Send this clunker packing
The movie "Godsend" tells the story of a scientist, Richard Wells, played by DeNiro. He is supposedly the “top genetic engineering researcher” in the world, and runs a clinic that helps parents who have lost a child bring them back to life through cloning. DeNiro's character is a pretty immoral guy and, while he helps Rebecca Romijn-Stamos and Greg Kinnear get their child back from the dead, the child turns out to be quite a nasty handful by the time Dr. Wells has worked his spooky magic.

Actually, the only thing this movie succeeds in bringing back to life is every stupid, erroneous myth that has sabotaged the debate over the value of using cloning for stem-cell research.  Not only can Dr. Wells make clones, but he can use cloning to make the dead come alive. And once the little clone has been rebrewed, well, watch out — Rosemary’s baby has nothing on this kid.

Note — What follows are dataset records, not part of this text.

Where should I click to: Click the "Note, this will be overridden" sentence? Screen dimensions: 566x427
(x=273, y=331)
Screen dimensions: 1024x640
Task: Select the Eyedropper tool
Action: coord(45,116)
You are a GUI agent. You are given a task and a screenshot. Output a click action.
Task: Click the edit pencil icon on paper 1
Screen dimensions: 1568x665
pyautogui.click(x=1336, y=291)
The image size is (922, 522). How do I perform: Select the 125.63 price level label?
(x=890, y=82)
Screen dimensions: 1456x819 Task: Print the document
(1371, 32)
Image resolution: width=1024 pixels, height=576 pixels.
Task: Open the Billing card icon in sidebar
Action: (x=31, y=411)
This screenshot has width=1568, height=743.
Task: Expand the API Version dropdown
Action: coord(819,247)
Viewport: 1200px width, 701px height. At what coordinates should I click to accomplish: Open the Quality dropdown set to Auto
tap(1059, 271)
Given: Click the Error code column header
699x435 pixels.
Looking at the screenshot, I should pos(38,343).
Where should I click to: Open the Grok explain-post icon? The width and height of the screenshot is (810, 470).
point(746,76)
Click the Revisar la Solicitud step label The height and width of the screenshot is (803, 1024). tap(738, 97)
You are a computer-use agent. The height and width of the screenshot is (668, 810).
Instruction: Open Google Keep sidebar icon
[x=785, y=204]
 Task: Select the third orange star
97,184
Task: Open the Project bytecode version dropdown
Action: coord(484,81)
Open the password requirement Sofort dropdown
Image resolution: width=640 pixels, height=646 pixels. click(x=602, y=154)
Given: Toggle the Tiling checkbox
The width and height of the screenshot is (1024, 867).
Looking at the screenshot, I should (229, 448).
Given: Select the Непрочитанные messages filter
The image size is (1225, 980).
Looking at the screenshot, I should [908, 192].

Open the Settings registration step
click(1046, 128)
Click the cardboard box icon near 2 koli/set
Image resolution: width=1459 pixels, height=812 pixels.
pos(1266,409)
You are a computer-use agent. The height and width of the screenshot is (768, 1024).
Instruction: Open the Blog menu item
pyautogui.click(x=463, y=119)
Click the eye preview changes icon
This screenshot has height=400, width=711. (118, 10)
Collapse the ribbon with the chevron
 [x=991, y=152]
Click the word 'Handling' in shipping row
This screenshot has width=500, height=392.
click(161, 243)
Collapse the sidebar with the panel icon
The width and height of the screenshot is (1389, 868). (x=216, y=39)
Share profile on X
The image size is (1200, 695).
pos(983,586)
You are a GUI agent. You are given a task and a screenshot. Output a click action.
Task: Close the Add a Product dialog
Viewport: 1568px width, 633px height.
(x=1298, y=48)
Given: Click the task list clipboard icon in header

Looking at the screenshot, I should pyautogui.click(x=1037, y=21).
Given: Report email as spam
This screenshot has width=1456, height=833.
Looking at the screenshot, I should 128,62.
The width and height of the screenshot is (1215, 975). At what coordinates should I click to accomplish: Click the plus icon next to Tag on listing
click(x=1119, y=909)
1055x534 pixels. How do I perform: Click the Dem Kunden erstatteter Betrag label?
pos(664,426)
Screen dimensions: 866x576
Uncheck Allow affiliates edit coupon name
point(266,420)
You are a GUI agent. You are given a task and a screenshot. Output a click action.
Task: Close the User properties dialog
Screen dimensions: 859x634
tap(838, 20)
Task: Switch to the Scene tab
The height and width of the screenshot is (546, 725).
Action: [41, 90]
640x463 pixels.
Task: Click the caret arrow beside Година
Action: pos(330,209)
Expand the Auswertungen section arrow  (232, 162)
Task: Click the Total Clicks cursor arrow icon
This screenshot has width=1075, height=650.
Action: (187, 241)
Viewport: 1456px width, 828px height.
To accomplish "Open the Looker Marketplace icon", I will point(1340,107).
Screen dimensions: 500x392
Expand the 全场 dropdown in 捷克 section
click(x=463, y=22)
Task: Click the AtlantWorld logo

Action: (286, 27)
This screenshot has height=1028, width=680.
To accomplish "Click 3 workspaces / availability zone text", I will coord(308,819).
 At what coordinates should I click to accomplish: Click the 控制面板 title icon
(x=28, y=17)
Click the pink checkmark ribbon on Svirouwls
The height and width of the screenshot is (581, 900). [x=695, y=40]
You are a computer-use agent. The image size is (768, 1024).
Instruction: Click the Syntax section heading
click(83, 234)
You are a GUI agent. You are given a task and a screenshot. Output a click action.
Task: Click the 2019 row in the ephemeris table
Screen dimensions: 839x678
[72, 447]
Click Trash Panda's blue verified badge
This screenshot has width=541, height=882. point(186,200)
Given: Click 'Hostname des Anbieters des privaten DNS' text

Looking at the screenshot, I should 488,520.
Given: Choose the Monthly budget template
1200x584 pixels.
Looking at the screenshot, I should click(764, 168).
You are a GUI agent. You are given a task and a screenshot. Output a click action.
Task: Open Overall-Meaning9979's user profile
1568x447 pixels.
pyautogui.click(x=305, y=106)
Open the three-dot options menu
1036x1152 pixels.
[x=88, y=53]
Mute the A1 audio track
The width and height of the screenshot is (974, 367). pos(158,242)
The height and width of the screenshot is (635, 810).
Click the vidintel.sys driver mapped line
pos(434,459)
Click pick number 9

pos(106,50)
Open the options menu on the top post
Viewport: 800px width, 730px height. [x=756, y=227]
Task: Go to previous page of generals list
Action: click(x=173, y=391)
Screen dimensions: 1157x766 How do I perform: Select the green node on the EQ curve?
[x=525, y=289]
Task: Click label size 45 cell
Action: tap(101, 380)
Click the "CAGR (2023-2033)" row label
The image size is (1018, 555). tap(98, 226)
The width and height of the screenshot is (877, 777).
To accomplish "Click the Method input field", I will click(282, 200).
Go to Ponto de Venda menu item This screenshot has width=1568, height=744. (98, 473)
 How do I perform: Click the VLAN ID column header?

In reality, no one knows how to create a healthy human baby through cloning. But more to the point, no respectable scientist wants to. And even if they did want to, there is no reason to think a clone would be any nastier or less fully human than babies born in test tubes or by means of C-sections.

Thanks Hollywood. Just as people were beginning to understand cloning, you have put greed before need and made a movie that risks keeping ordinary Americans afraid and patients paralyzed and immobile for many more years.

As for the public, do yourself a favor and skip this film. Find something else to do and help send "Godsend" on its way from your local multiplex to late-night cable TV.

Arthur Caplan is director of the Center for Bioethics at the University of Pennsylvania.